(Saved data entries)
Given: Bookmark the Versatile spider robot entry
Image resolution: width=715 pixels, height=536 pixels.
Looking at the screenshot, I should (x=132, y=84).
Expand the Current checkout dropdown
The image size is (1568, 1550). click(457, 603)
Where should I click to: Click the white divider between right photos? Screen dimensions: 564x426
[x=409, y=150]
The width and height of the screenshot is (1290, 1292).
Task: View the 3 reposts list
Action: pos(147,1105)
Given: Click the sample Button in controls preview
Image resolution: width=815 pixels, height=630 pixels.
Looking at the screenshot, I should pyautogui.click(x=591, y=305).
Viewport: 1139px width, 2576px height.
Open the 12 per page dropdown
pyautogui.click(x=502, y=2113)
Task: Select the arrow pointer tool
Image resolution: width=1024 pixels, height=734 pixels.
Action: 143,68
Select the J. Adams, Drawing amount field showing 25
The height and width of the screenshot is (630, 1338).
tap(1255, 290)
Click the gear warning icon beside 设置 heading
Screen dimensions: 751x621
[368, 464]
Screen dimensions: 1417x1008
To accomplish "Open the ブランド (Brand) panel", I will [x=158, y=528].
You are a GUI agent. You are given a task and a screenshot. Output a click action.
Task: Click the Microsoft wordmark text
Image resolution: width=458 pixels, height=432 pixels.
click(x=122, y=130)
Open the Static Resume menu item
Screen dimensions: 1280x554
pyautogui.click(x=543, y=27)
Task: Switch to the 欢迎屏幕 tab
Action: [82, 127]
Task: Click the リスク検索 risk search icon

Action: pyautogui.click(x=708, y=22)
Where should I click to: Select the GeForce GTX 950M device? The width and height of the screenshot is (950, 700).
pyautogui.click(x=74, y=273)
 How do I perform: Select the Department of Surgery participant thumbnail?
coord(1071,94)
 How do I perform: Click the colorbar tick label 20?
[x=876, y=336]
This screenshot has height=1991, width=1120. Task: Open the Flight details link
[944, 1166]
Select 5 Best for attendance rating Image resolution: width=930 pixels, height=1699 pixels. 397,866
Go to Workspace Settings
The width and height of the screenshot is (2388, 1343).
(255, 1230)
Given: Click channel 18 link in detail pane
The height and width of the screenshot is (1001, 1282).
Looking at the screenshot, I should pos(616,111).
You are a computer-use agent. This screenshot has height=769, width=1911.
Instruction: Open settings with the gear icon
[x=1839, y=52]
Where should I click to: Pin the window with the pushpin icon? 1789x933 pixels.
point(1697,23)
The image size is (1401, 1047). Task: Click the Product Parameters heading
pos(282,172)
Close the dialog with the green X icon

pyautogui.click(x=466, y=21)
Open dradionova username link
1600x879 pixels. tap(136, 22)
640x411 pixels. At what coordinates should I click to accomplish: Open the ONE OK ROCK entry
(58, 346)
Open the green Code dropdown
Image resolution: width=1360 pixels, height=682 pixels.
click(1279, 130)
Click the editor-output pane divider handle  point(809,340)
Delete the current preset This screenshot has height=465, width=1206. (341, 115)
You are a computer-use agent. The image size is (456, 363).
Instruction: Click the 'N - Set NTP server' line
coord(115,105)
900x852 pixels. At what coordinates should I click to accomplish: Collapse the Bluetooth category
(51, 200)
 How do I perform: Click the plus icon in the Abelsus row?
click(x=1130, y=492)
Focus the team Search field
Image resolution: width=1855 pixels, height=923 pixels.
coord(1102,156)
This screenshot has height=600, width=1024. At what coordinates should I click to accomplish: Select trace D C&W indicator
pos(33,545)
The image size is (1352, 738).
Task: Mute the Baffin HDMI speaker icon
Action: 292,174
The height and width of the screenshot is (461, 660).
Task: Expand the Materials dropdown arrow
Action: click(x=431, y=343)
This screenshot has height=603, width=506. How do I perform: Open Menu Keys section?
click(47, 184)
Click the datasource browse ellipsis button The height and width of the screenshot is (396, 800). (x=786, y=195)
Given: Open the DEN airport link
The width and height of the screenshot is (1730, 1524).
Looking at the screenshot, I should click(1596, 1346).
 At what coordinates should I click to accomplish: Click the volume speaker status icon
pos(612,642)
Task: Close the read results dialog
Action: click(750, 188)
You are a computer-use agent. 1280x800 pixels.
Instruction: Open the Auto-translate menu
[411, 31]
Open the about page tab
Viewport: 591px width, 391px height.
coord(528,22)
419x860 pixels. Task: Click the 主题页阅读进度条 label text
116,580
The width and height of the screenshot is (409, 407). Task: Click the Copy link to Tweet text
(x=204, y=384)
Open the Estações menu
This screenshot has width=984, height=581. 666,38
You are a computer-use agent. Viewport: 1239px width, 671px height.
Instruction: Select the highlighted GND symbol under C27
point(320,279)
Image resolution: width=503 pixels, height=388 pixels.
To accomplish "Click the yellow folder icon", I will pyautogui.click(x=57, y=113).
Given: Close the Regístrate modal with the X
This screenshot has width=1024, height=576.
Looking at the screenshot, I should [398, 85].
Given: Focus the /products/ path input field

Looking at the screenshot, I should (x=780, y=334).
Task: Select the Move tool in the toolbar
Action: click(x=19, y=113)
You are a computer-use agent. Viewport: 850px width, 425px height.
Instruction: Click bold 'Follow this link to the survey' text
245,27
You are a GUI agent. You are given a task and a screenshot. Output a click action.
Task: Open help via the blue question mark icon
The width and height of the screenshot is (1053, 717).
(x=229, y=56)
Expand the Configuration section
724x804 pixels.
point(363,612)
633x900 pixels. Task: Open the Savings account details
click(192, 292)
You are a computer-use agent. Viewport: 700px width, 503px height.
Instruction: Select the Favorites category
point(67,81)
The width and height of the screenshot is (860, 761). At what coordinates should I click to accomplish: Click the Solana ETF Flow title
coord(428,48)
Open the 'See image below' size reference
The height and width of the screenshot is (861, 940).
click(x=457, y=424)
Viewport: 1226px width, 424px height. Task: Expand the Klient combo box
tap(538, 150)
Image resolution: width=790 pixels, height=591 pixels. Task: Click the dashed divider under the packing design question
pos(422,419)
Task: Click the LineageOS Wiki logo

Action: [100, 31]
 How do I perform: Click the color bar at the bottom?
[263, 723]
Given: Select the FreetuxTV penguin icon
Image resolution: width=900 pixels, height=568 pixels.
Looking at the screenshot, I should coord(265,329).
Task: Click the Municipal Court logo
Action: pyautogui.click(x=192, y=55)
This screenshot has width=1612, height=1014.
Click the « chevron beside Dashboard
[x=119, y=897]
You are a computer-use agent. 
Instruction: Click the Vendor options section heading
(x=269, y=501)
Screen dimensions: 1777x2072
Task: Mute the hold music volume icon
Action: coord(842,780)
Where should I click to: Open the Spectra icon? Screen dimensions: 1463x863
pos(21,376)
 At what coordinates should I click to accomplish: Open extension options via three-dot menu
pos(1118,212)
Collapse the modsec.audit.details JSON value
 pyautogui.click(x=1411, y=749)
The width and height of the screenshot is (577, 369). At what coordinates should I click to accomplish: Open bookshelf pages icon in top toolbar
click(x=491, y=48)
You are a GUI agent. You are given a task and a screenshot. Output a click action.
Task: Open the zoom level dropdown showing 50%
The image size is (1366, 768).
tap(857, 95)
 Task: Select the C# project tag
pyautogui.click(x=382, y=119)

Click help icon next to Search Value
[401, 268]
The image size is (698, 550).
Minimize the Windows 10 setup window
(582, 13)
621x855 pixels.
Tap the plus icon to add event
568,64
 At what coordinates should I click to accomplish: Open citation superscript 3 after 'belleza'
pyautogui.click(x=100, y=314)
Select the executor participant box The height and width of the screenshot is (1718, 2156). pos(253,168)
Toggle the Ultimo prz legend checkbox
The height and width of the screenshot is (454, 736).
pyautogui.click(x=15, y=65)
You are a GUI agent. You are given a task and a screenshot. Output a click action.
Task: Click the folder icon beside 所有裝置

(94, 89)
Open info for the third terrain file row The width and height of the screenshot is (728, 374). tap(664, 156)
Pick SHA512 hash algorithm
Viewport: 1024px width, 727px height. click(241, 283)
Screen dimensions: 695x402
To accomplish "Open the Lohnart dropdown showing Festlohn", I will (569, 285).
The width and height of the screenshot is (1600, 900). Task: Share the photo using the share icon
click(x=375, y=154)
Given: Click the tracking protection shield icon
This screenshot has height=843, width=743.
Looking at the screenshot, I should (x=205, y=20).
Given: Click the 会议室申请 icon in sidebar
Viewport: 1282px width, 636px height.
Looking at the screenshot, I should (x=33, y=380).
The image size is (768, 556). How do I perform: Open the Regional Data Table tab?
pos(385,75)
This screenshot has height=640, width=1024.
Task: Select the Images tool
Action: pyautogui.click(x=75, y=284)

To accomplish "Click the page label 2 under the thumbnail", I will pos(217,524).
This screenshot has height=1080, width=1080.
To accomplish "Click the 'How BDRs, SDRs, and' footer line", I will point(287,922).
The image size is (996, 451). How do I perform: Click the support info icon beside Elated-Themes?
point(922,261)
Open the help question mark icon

Task directions:
Which lines in the records above contain the word "showing"? Return each of them.

Reply to the task:
Select the J. Adams, Drawing amount field showing 25
Task: Open the zoom level dropdown showing 50%
To accomplish "Open the Lohnart dropdown showing Festlohn", I will (569, 285).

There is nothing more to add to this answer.